Neer described tenosynovitis of the long head of the biceps as it occurred in relation with rotator cuff injury secondary to impingement (7). Tendon injury and later rupture have been described occurring in conjunction with supraspinatus or subscapularis injury or tear in the vast majority of cases (38). The initial inflammation and later degeneration of the biceps tendon results from impingement of the tendon under the coracoacromial arch. The anterior location of the biceps tendon predisposes it to compression with activities of arm flexion and abduction. Additionally, there is a medial displacing force on the tendon, toward the lesser tuberosity, as it enters the shoulder joint and then traverses at an angle of approximately 30 degrees to the origin at the superior glenoid and labrum (39,40). This potentially adds a mechanical cause for inflammatory or degenerative changes as the tendon abrades against the medial wall of the bicipital groove. Arthritic changes in the bicipital groove have been associated with degenerative tendon changes (41).

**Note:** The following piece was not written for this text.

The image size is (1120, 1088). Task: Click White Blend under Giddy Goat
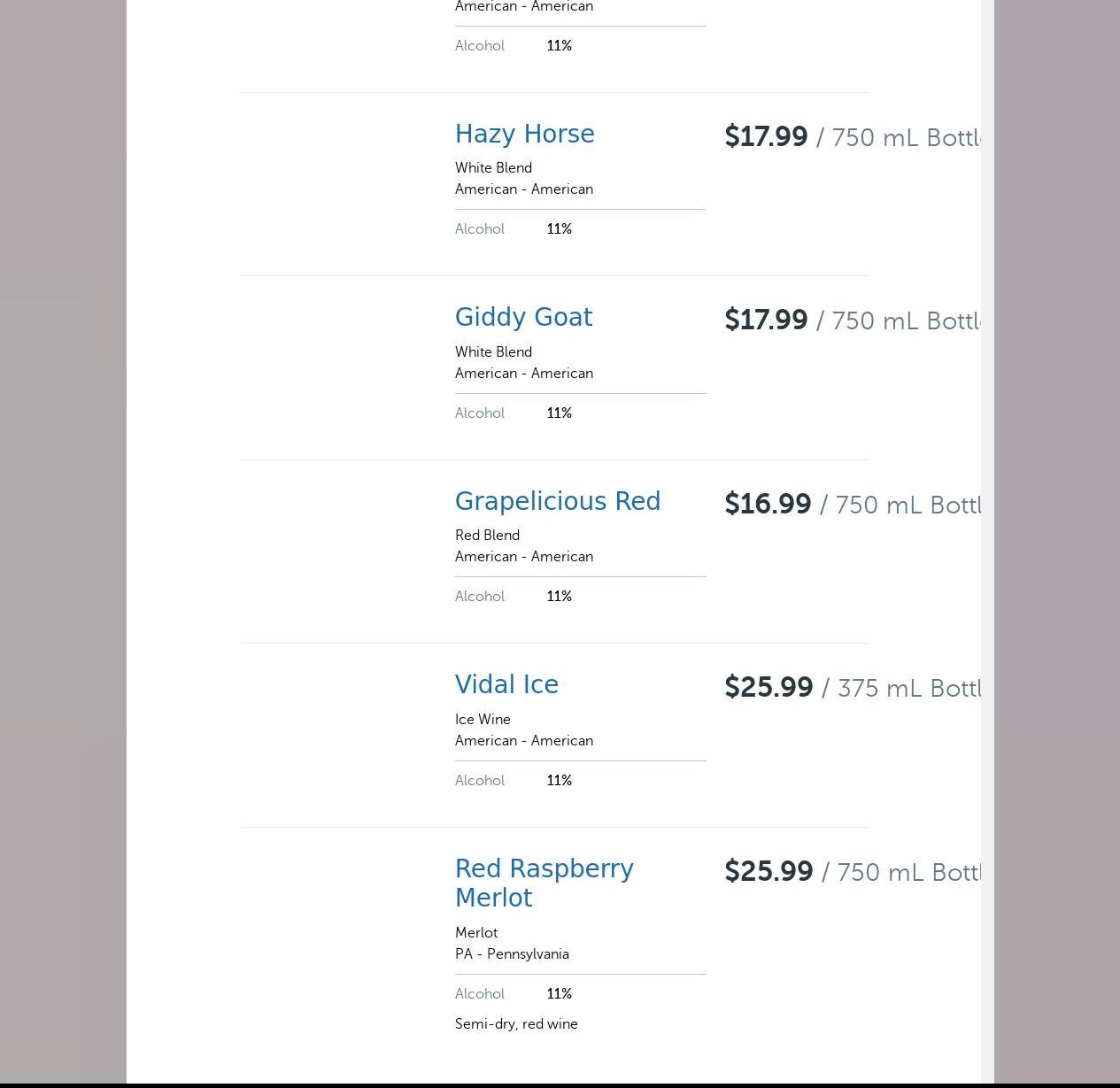pos(493,352)
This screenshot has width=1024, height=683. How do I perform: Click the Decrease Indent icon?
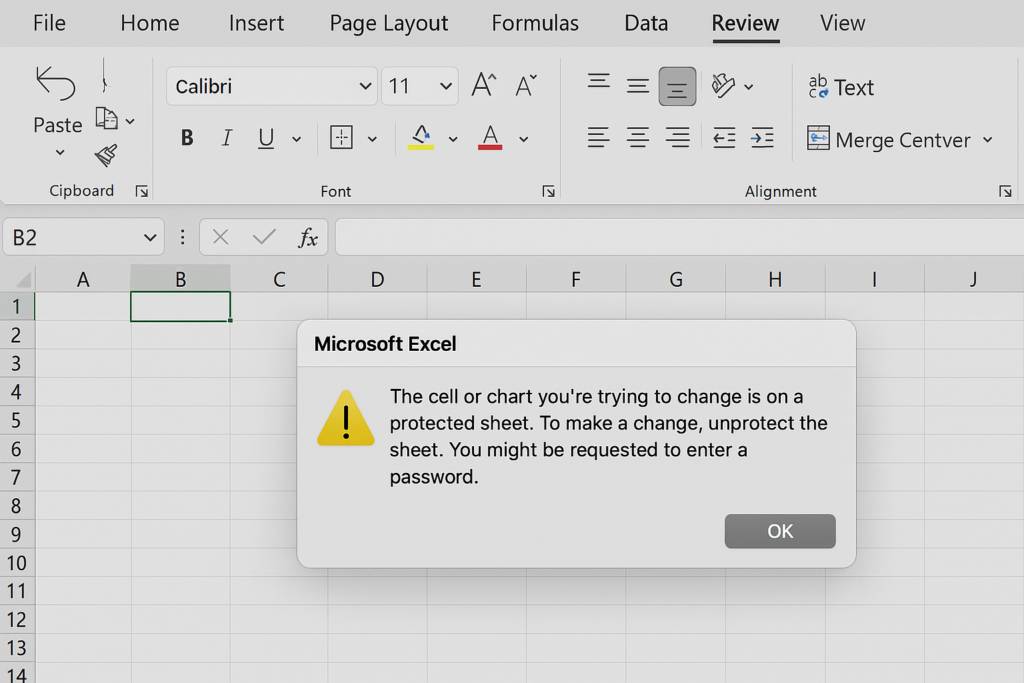click(724, 139)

Specific translations of the humeral head on the glenoid have been directly related to specific shoulder motions, including anterior and superior translation with flexion and internal rotation of the arm (42). Hence the follow-though phase of overhead throwing or hitting, with the arm in the flexed and internally rotated, also is associated with this anterior and superior translation of the humeral head. This places anterior shoulder structures, such as the biceps and rotator cuff, at risk for injury from impingement on the coracoacromial arch. Many throwers also exhibit decreased internal rotation thought to be secondary to an acquired tight posterior capsule. A tight posterior capsule also results in superior and anterior head translation (42), again placing the biceps at risk. Kinematic comparisons have found baseball pitchers to be at increased risk for this anterior impingement compared to football quarterbacks (43).

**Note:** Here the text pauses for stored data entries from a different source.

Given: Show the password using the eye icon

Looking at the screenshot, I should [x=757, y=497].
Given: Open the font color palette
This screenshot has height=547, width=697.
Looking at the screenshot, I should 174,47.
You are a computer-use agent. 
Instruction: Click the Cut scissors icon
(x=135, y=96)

Jobe and colleagues were the first to describe impingement in the overhead athlete related to subtle glenohumeral instability (44) (Fig. 15-2). With overuse, the anterior stabilizing
structures of the shoulder can be overloaded and may become stretched, leading to injury to the rotator cuff, superior labrum, and biceps tendon. As the static restraints anteriorly in the shoulder become lax and weak, increased humeral head translation can occur. Subsequently, potential impingement with the coracoacromial arch can involve the rotator cuff and biceps tendon anteriorly. Eventually, the tensile limits of the anterior soft tissue structures and the biceps tendon can be overwhelmed, leading to a tendinopathy from collagen fiber damage (see Fig. 15-2). In this scenario of overuse and excessive strain, the intraarticular tendon may be overtly damaged or can appear fine with the damage occurring to the tendon located in the groove anteriorly. This may or may not be related to additional degenerative changes or abnormalities in the bicipital groove (26). Alternatively, increased translation anteriorly can result in “internal impingement” of the posterior rotator cuff on the posterosuperior glenoid labrum when the shoulder is maximally abducted and externally rotated, the cocking position for throwers (23). This may result in posterosuperior labral pathology and articular sided rotator cuff injury.